POEMA A CRISTINA:





Hoy que no te has quedado, que escribes sobre inciensos, que no puedes pronunciarme. Muy a pesar de todos los orgasmos que me causan tus palabras, como dedos que escrutan y escriben poemas sobre este placer doloroso. Muy a pesar que en la noche a quien llamo es a otra, recitándote, rehaciendo todas tus palabras. Porque cuando digo: iglesia recién iluminada, digo deseo, y juego a ser Sabines, a ser dios. Y recito "Ella" para desnudarte, para regresarte a esta única noche, donde no estás. Pero tu mirada se sostiene en mi muerte y no importa. Porque al sur de tu cuello vaga una boca que desea tu palabra. Pero esta noche no te digo te quiero, queriéndote, como si toda mi vida fuera en tu busca.  

 Temblor de mi cuerpo inmutable.

Después de hacerme el amor frente al cuadro de Paul sin terminar, como frente al espejo de un libro cuyas palabras excitan y duelen, retengo un poema tuyo: "Con la felicidad no se puede hacer nada, no se puede escribir poemas, no se puede trabajar, no se puede hacer el amor, no se puede trabajar, no se puede ganar dinero." Cristina Peri Rossi. Rehago una estrategia digna de una teoría revolucionaria: Estetizo el original sangrante de tu cuerpo, que idolatra, que memoriza. El envés de una violencia obligatoria cuando falta la libertad de tocar.
Sólo escribo poemas cuando estoy triste, te dije; pero siempre estás triste, me has dicho. Menos cuando tu cuerpo es más, cuando tu cuerpo se conjuga solo y mi boca ya no pronuncia el dolor y por lo tanto, puedo desacelerar el tiempo porque todo incluso tú, se apaga en mis manos. Pero hoy no te quedaste, hoy que daban los Simpson en Fox y la oscuridad vino ágil a nuestra cama, porque es nuestra de tanto sueño. Hoy que pude decir que te quería. No te quedaste. 

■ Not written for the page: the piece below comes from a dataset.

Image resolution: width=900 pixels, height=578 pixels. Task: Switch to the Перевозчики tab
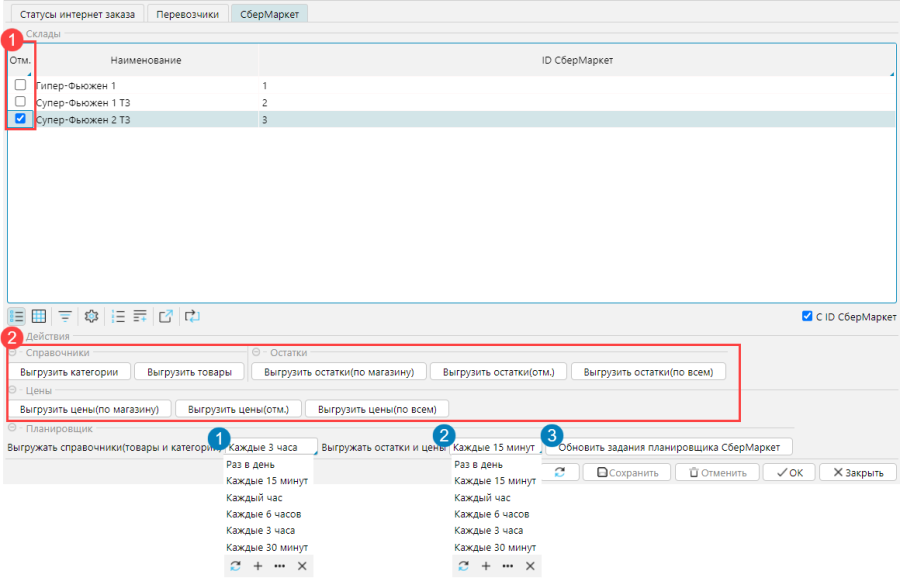(187, 14)

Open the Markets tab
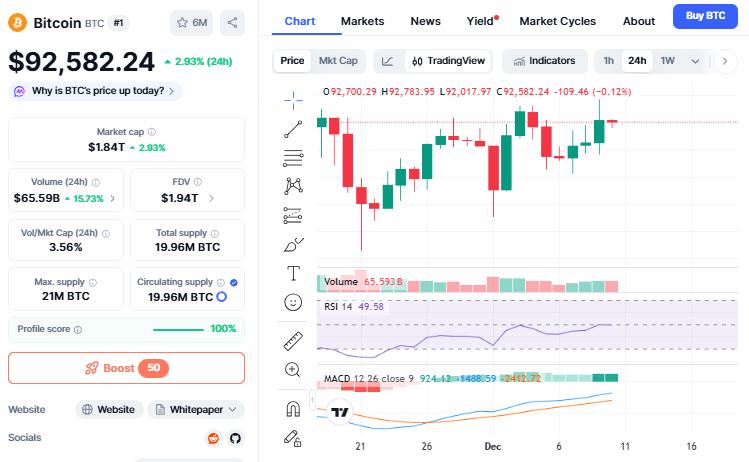click(362, 21)
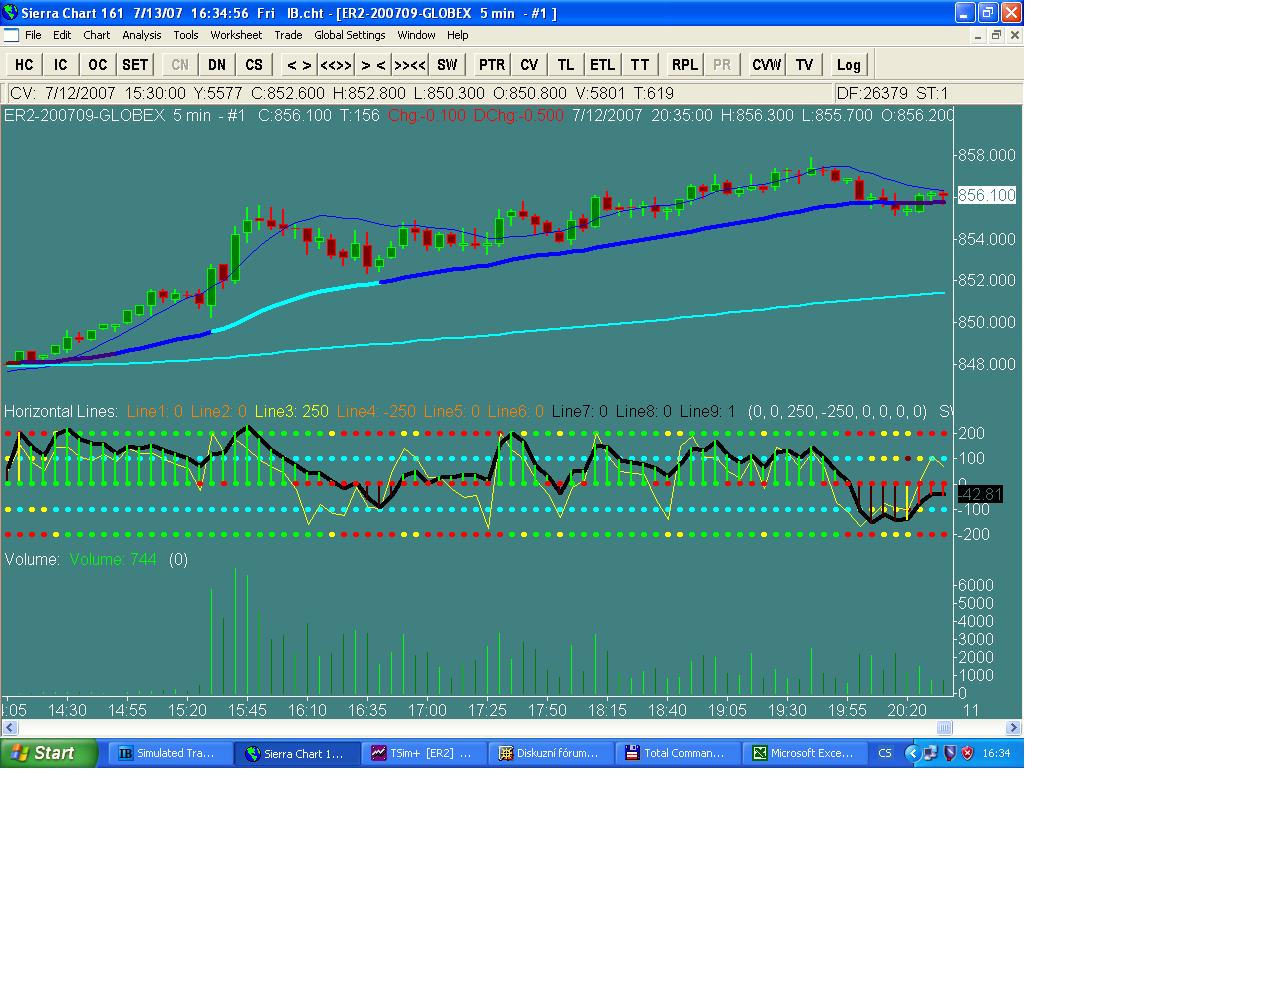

Muy a pesar que hoy, cuando aún duermes (por el huso horario), releo a Rayuela de atrás hacia adelante y es como leerte desde de adentro hacia fuera y al fondo Goyeneche canta "Cuando no estás" y en el mundo a estas horas alguien muere de amor por Ébola y alguien nace y aun duermes, ignorando el ciclo perverso de la vida, por segundos, digo te amo y es un testaferro el que escucha.

Pero entre Rayuela y Goyeneche está tu aroma recién conjugado. Tu cuerpo yace como muerto entre las sábanas implícitas de un encuentro que me aturde. Promesa o castigo. Tu glúteo izquierdo, desnudo pisando la tapa de La Condición Humana de Arendt, entonces amar es condición, entonces aún cuando estás a estas horas en otra ciudad y despierto porque tu sueño es la palabra y la palabra es mi sueño. Estás.